邦訳された文章だけを読んだら、きっと読みやすいすぐれた翻訳だと感じただろう。しかし、原文とつき合わせると、M氏の言うことももっともだと納得することが多かったのも事実だ。つまるところ、まず、翻訳にはかならず誤訳がついてまわる。また、考え抜いた日本語化は下手をするとやりすぎになりかねず、かえって読みづらさや曲解をまねくこともある。

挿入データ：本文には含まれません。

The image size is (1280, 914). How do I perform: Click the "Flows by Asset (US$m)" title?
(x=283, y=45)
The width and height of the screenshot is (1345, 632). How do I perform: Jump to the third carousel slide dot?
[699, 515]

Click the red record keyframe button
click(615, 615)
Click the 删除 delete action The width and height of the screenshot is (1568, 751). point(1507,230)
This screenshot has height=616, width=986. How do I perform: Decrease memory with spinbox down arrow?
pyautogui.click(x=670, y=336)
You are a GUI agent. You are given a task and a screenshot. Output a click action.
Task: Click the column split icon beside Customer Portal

どんなに世間一般から認められている翻訳(家)も、読み手からの評価はさまざまに分かれるということだ。

好きな作家たち

長いことやってきた翻訳はエンターテインメントばかりだから、とくに共感や愛着をもつ作家はいなかった。共感や愛着は、1冊1冊にもってきた。だが、好きな作家はいて、そのひとりはジョゼフ・ウォンボーだ。原文を読んでいると思わず声を出して笑ってしまうが、翻訳ではぜったいにおもしろさを表現できないと思えたコップス・トーク(警官同士のおしゃべり)が絶品だった。アメリカン・ノワールの色がとても濃いジェイムズ・エルロイも、翻訳はやっかいだが好きなひとりに数えられる。

多くは内容をすっかり忘れてしまっているのに、記憶にしっかりとどまっている本が1冊ある。リー・チャイルドの『前夜』という作品だ。母親がパリのアパルトマンで息を引き取ったという知らせを、主人公の好漢リーチャーが聞くシーンがあるのだが、そのときの彼のようすはとても印象的で、カミュの『異邦人』の主人公ムルソーを即座に思い出させた。リーチャーもムルソーも、大きな悲しみや喪失感をいっさい表現することなく、淡々と母親の死を受け入れていた。『前夜』を訳し終えて、ゲラを読んでいた1月の寒い朝はやく、ぼくも老齢の母が永眠した知らせを病院から電話で受け取った。ゲラを手にしていたぼくは、リーチャーやムルソーと同じように、妙に澄んだ気分を感じたことを思い出す。